_EXERCISE REQUIREMENTS_: Starting at the line containing "You are a GUI" and ending at the end of the material, rewrite those lines with "page number" switched to "page index" and everything else unchanged. Leave the pictures out of your answer.

_Screen grounding examples_:
■ ■ ■ ■ ■
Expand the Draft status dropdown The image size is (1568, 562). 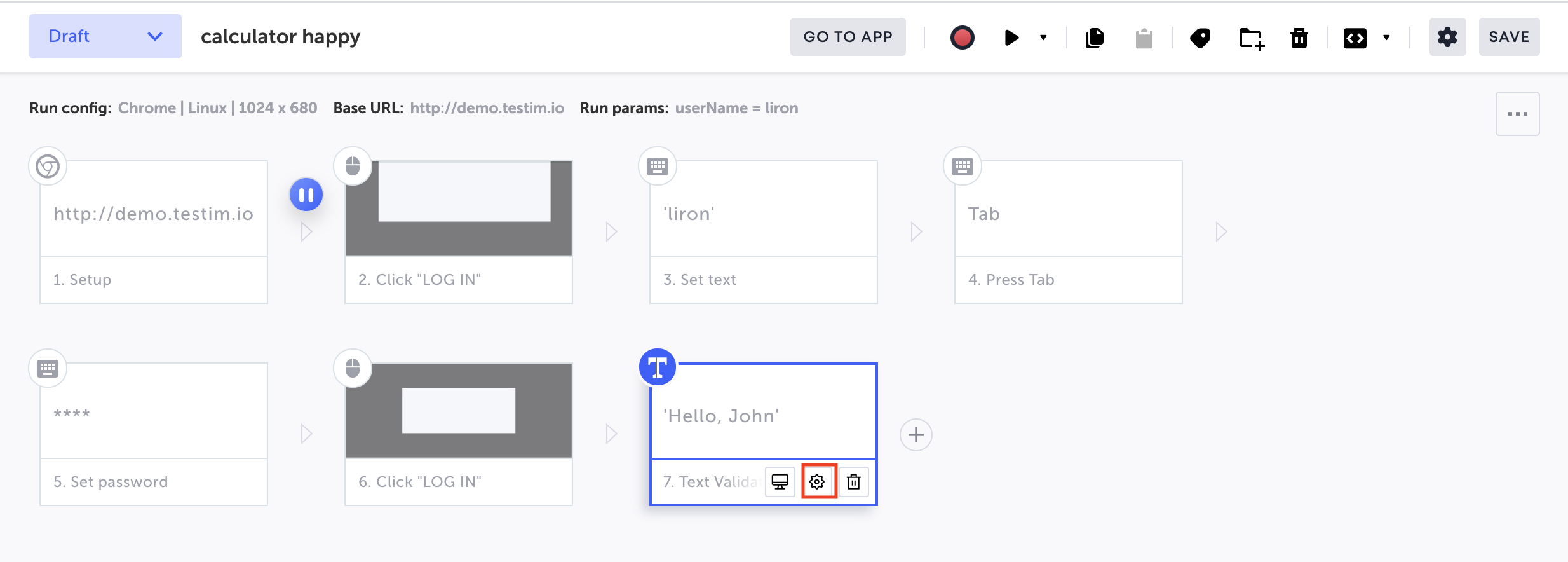[105, 36]
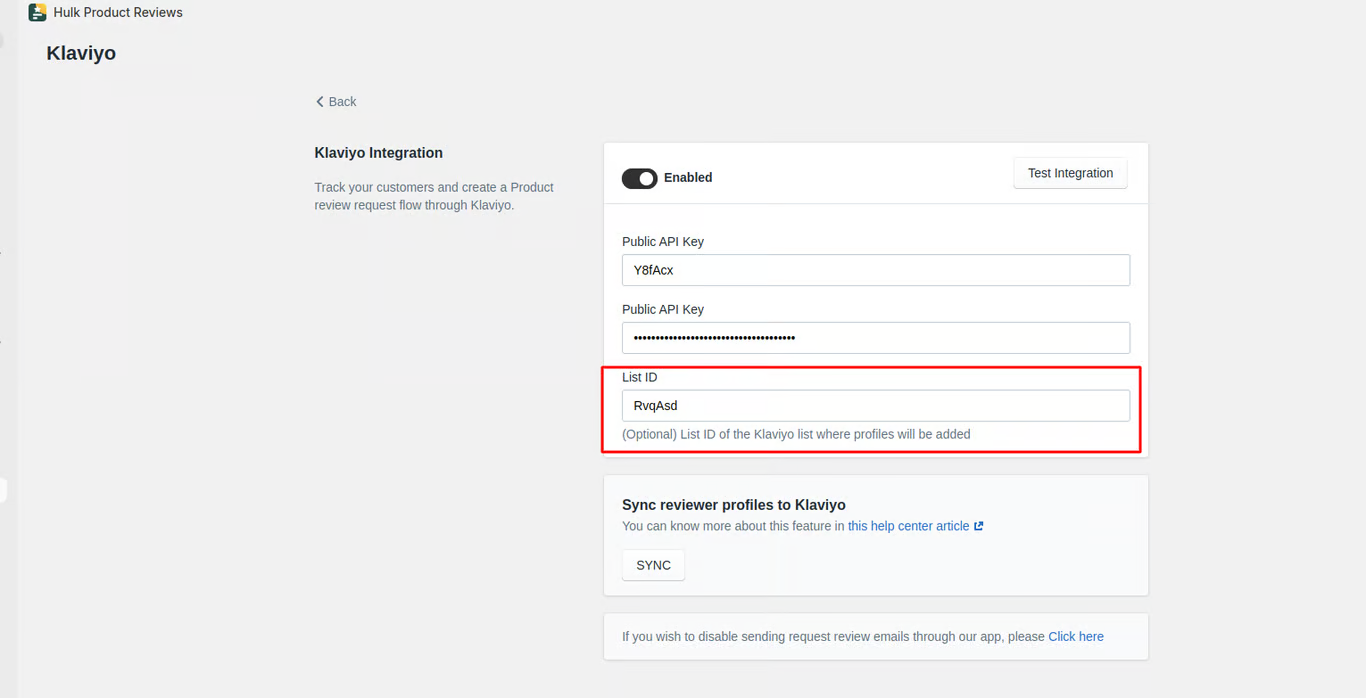Click the List ID field label
The width and height of the screenshot is (1366, 698).
[639, 377]
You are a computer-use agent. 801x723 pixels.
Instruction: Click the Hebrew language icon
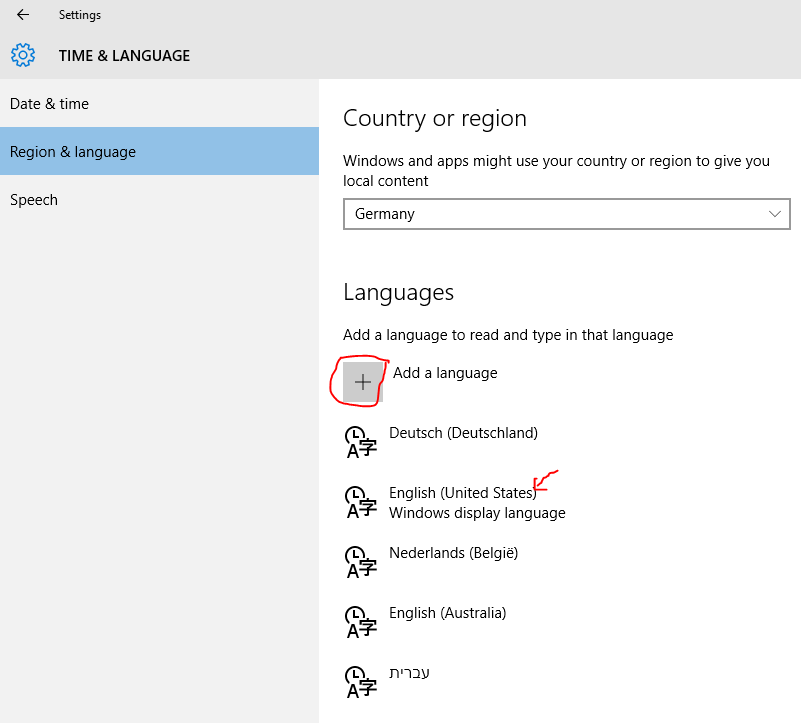[360, 682]

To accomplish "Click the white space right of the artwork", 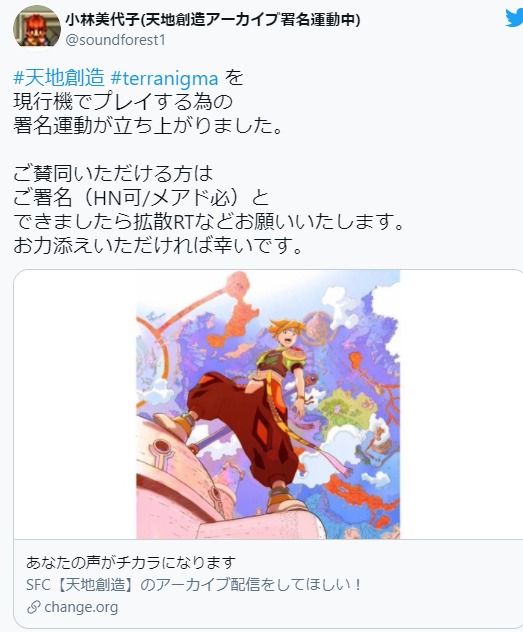I will coord(461,404).
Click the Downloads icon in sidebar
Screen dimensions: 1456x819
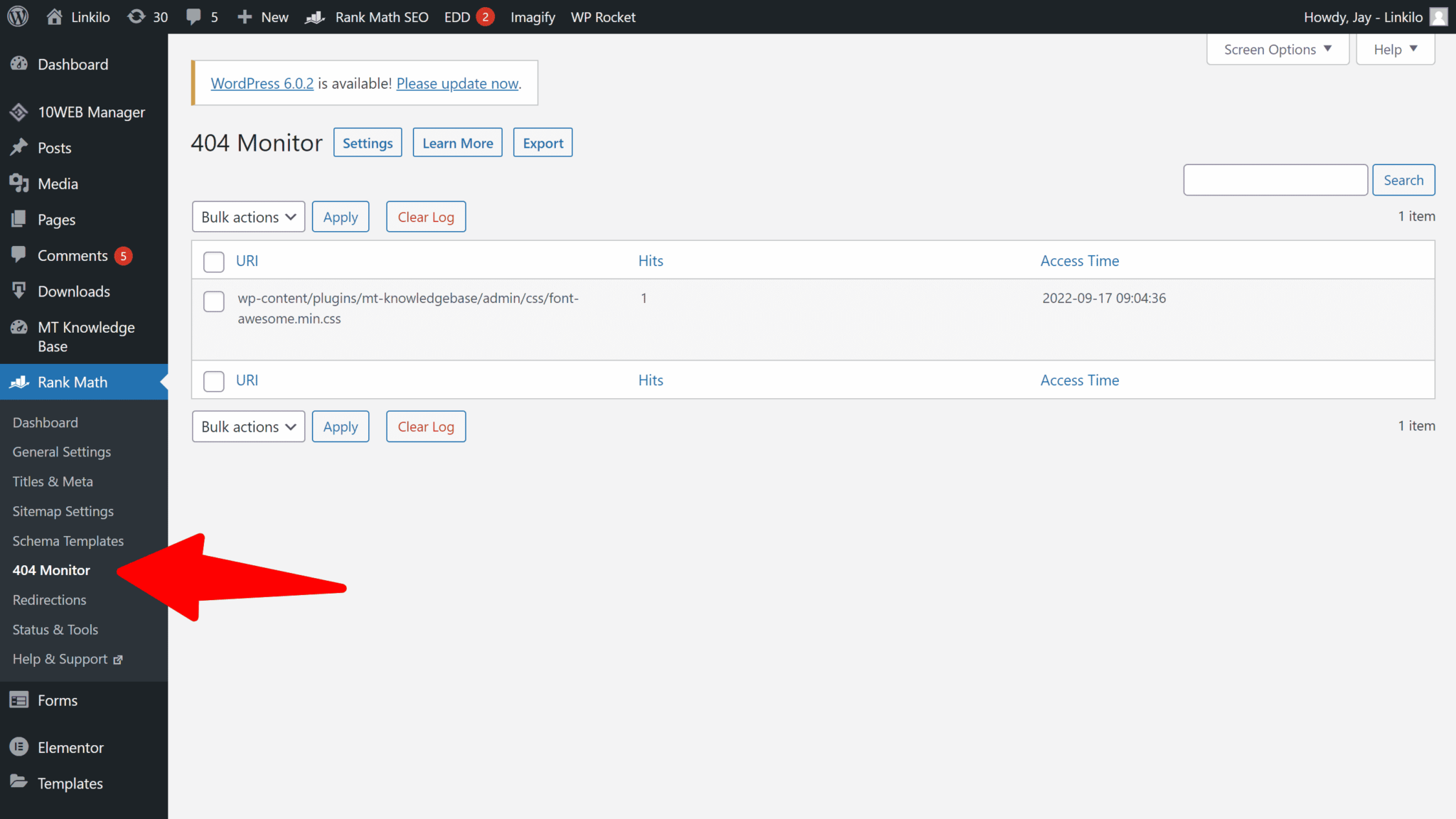click(19, 291)
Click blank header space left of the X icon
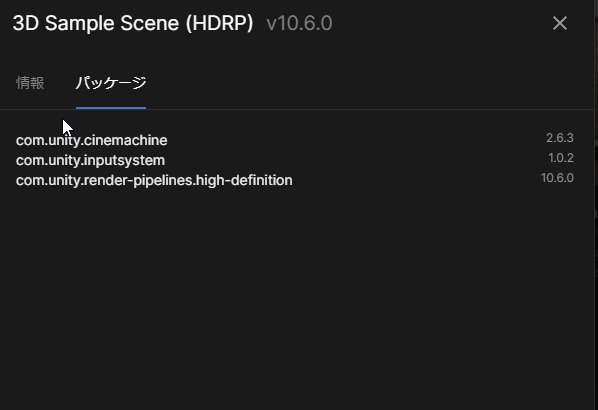598x410 pixels. coord(442,23)
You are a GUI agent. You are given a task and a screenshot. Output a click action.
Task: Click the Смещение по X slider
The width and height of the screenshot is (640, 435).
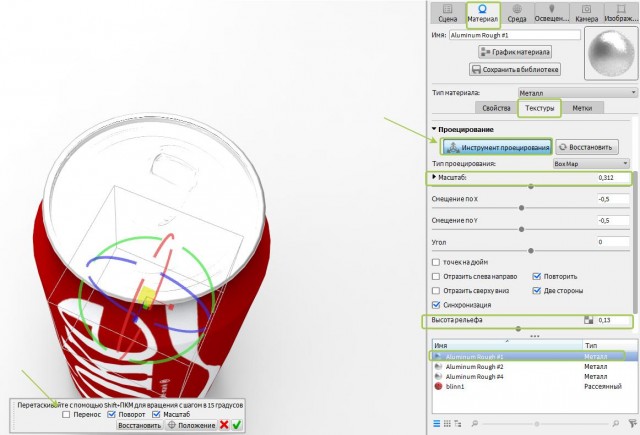(519, 209)
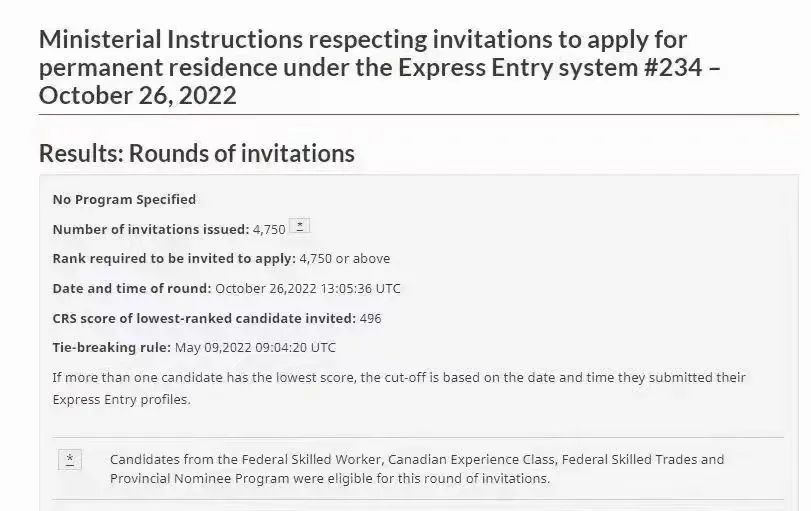Click the "Express Entry profiles." line of text
Image resolution: width=811 pixels, height=511 pixels.
click(x=122, y=400)
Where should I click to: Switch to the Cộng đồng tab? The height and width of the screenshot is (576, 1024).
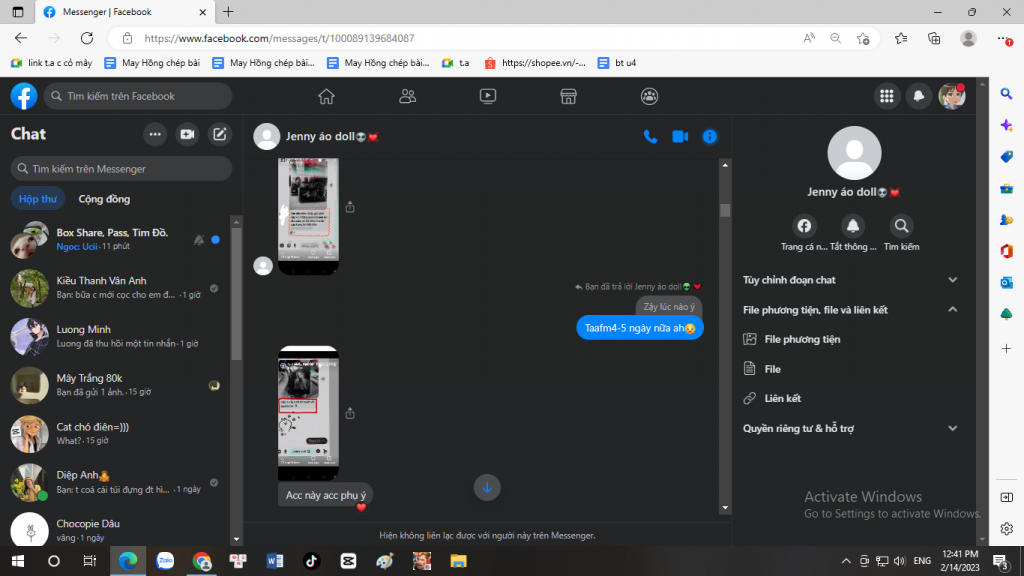pyautogui.click(x=104, y=199)
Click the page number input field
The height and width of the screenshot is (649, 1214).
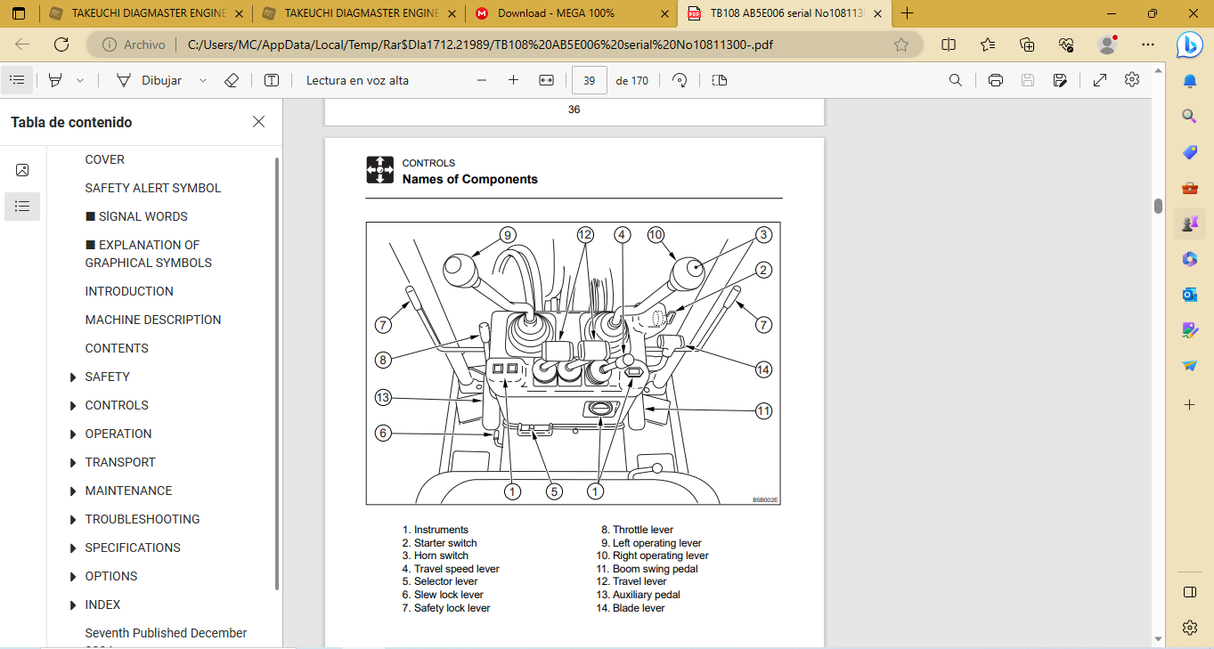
■ ■ ■ ■ ■
_ANSWER TO THE PROBLEM_:
You are a GUI agent. You are given a task and a screenshot. Output a click action.
Task: Click the Смещение по X slider
The width and height of the screenshot is (640, 435).
(519, 209)
Click the "Express Entry profiles." line of text
Image resolution: width=811 pixels, height=511 pixels.
click(x=122, y=400)
Where should I click to: Switch to the Cộng đồng tab? The height and width of the screenshot is (576, 1024).
pyautogui.click(x=104, y=199)
Click the page index input field
The height and width of the screenshot is (649, 1214).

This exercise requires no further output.